Why money needs to be banned from politics, chapter 826.
• Monsanto And Co. Pouring Money Into Defeating County Measure To Ban GMOs (RT)
Monsanto and five other top agrochemical companies have donated a combined $455,000 to defeat an Oregon county ballot initiative that would restrict the growth of genetically-modified crops in area farms. The internationally-powerful “Big Six” chemical companies are flooding the Measure 15-119 ballot campaign in Jackson County, Oregon with lucrative donations that have helped opponents of the measure amass an eight-to-one spending advantage, according to state figures.
Monsanto ($183,294), DuPont Pioneer ($129,647), Syngenta ($75,000), Bayer ($22,353), BASF ($22,353), and Dow AgroSciences ($22,353) have donated a combined $455,000 to Good Neighbor Farmers, the political action committee fighting Measure 15-119, which county voters will consider on the May 20 ballot. “This is a staggering amount of money for a local ordinance,” said Center for Food Safety senior attorney George Kimbrell. “For every vote they might get, Monsanto and its pals could afford to take each voter out for a fancy steak dinner.” Overall, Good Neighbor Farmers has $556,000 cash on hand, according to the Oregon Secretary of State. The Center for Food Safety reported that, all in all, opponents of the measure have a total of $799,000.

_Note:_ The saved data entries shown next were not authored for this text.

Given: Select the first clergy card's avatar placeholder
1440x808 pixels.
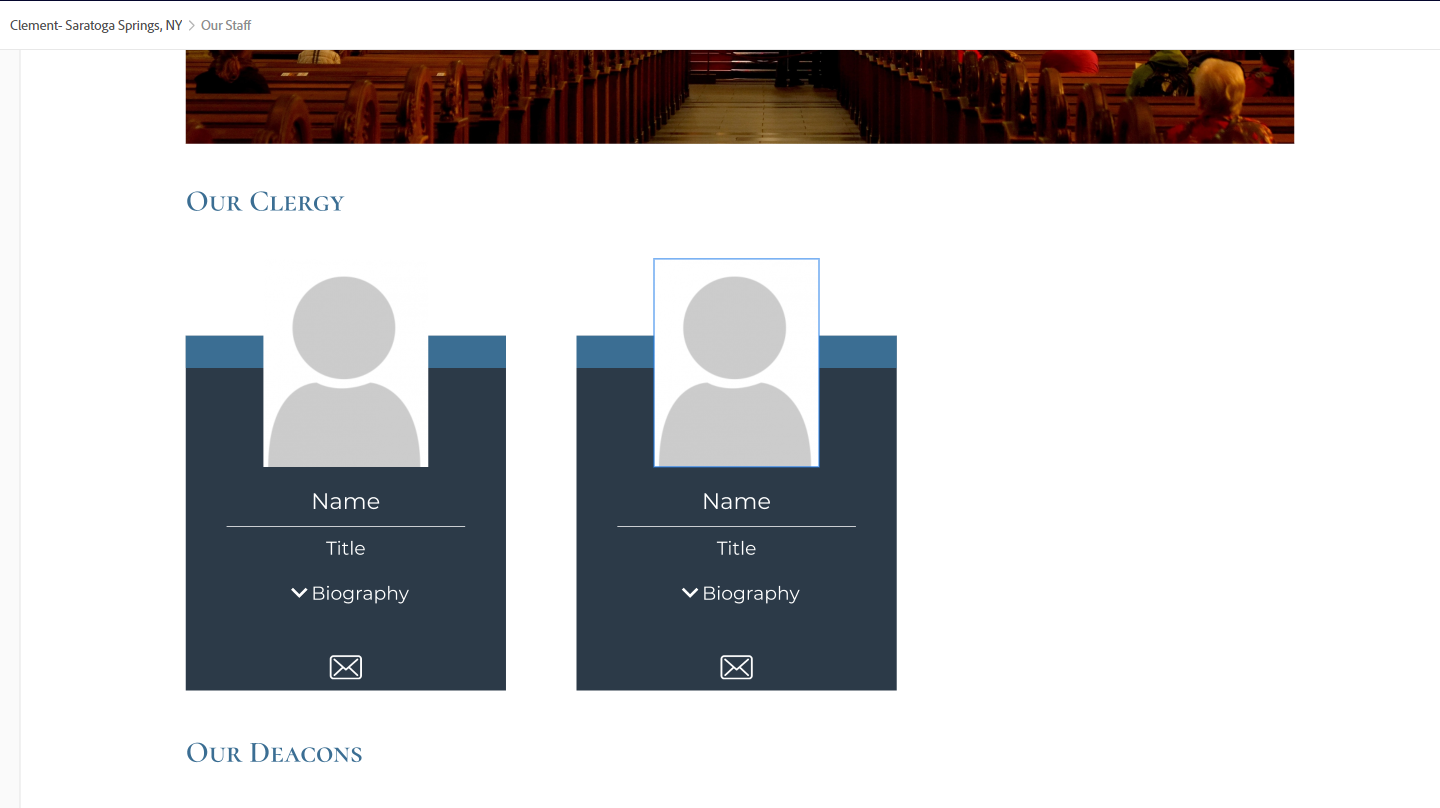Looking at the screenshot, I should click(x=345, y=370).
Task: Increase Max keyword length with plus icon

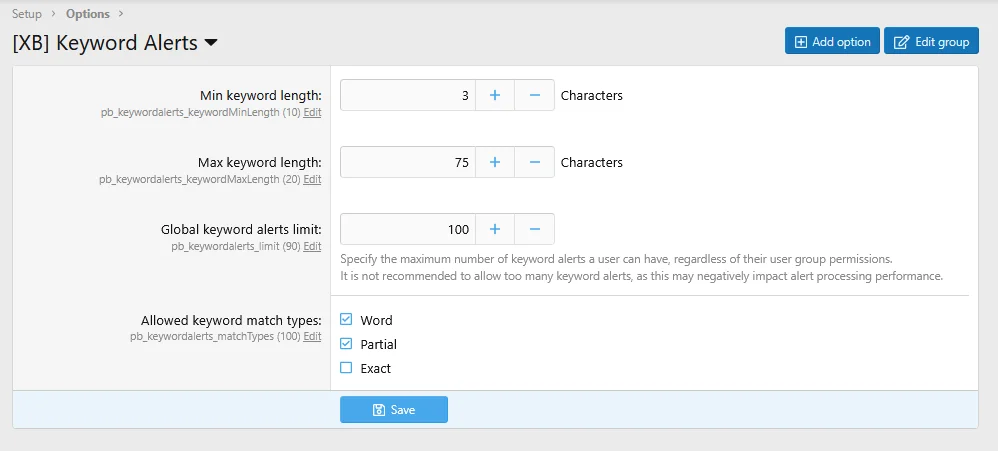Action: pos(494,162)
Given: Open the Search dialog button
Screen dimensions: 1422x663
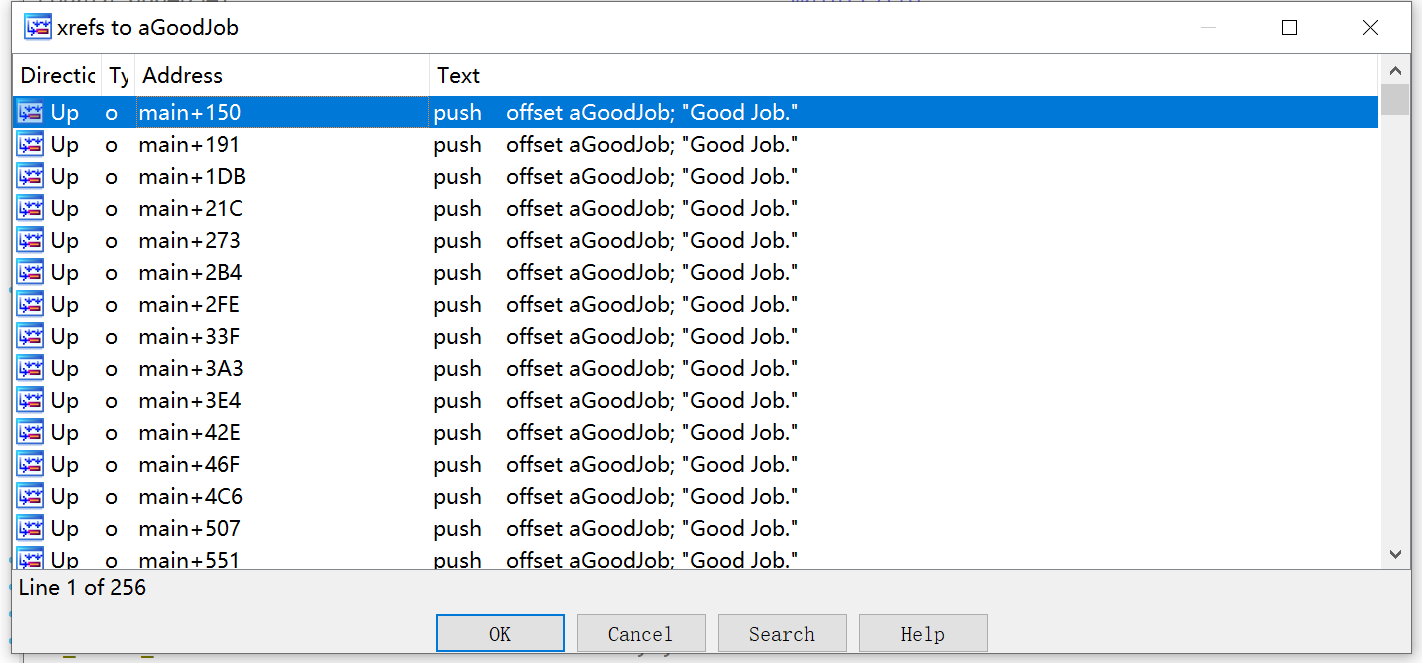Looking at the screenshot, I should [782, 634].
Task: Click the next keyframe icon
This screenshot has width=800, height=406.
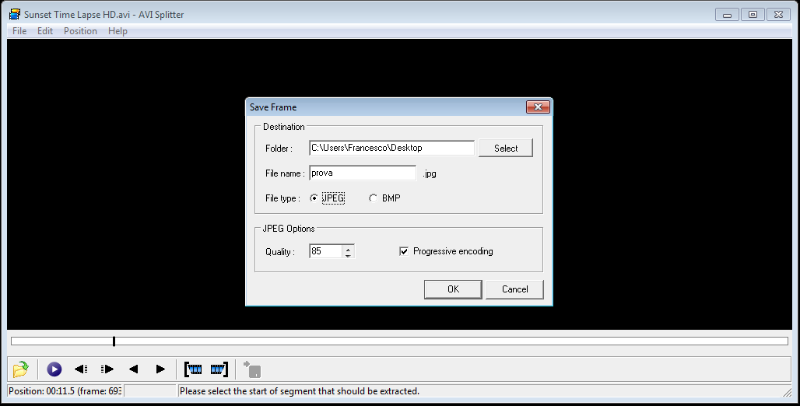Action: click(107, 369)
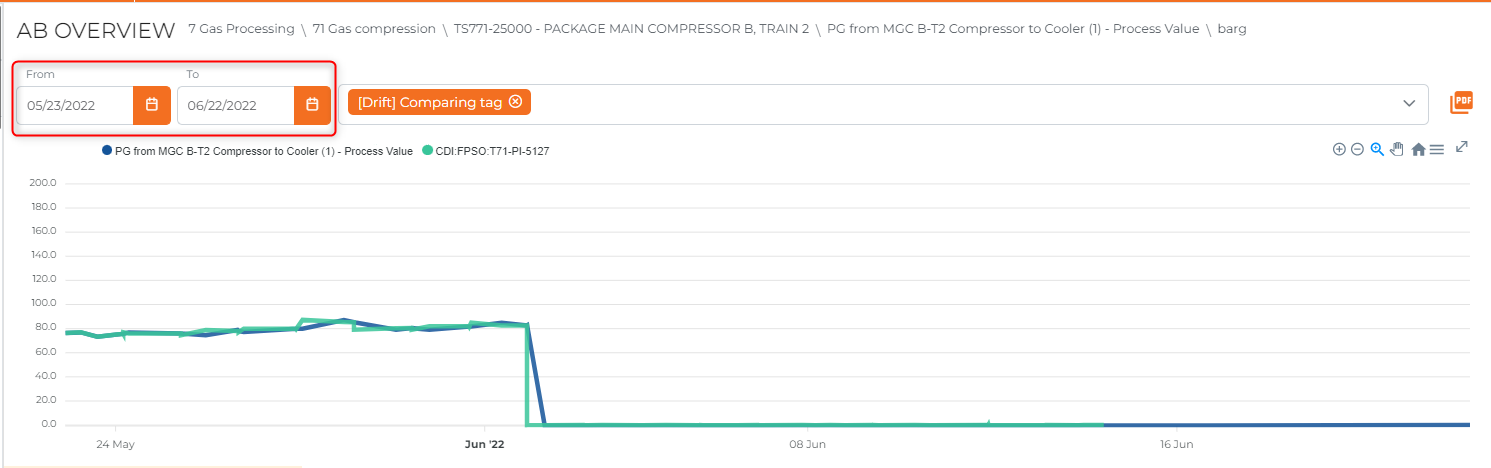Remove the Drift Comparing tag chip
This screenshot has width=1491, height=468.
tap(515, 102)
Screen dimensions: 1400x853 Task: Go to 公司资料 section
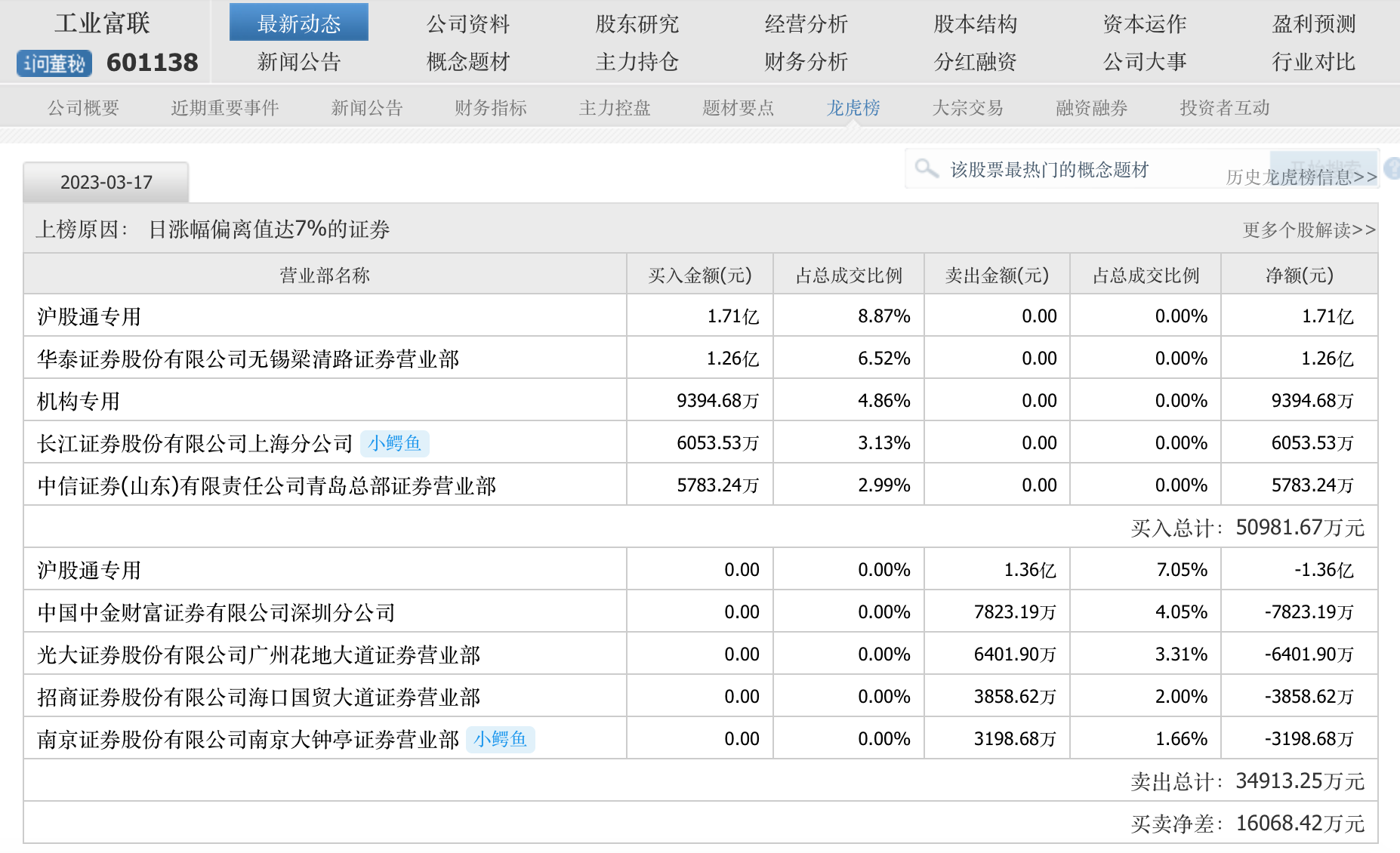click(468, 23)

Meanwhile, two political action committees supporting the measure, GMO Free Jackson County and Our Family Farms Coalition, have a combined $102,368. Measure 15-119 “would ban any person from propagating, cultivating, raising or growing ‘genetically-engineered’(defined) plants in Jackson County.” Kimbrell’s group says that even before the latest contribution avalanche from the “Big Six,” about 95% of donations in the campaign had come from outside Jackson County. “It goes to prove just how much money is coming from outside of our county,” Elise Higley, director of Our Family Farms Coalition, told The Oregonian. “The general reaction is that people are really angry that outsiders are pouring this much money into a county measure.” [..]
The vast majority of conventional processed foods in the US are made with genetically-modified organisms (GMOs). Around 93% of all soybean crops planted in the US last year involved genetically-modified, herbicide-tolerant (HT) variants, the US Department of Agriculture has acknowledged. HT corn and HT cotton constituted about 85 and 82% of total acreage, respectively. GMO crops are now grown in 28 countries, or on 12% of the world’s arable land, with the acreage doubling every five years. However, in the European Union, only two GMO varieties (compared to 96 in the USA) have so far been licensed for commercial harvesting. Russia, for instance, recently barred the import of GMO products.
Powerful food industry and biotechnology players are currently banding together on other fronts to protect their investment in GMO technology despite national and international pushback. Their main effort in the US is seen in potential federal legislation that would block states from passing mandatory GMO labeling measures despite the “right to know” movement’s rising popularity.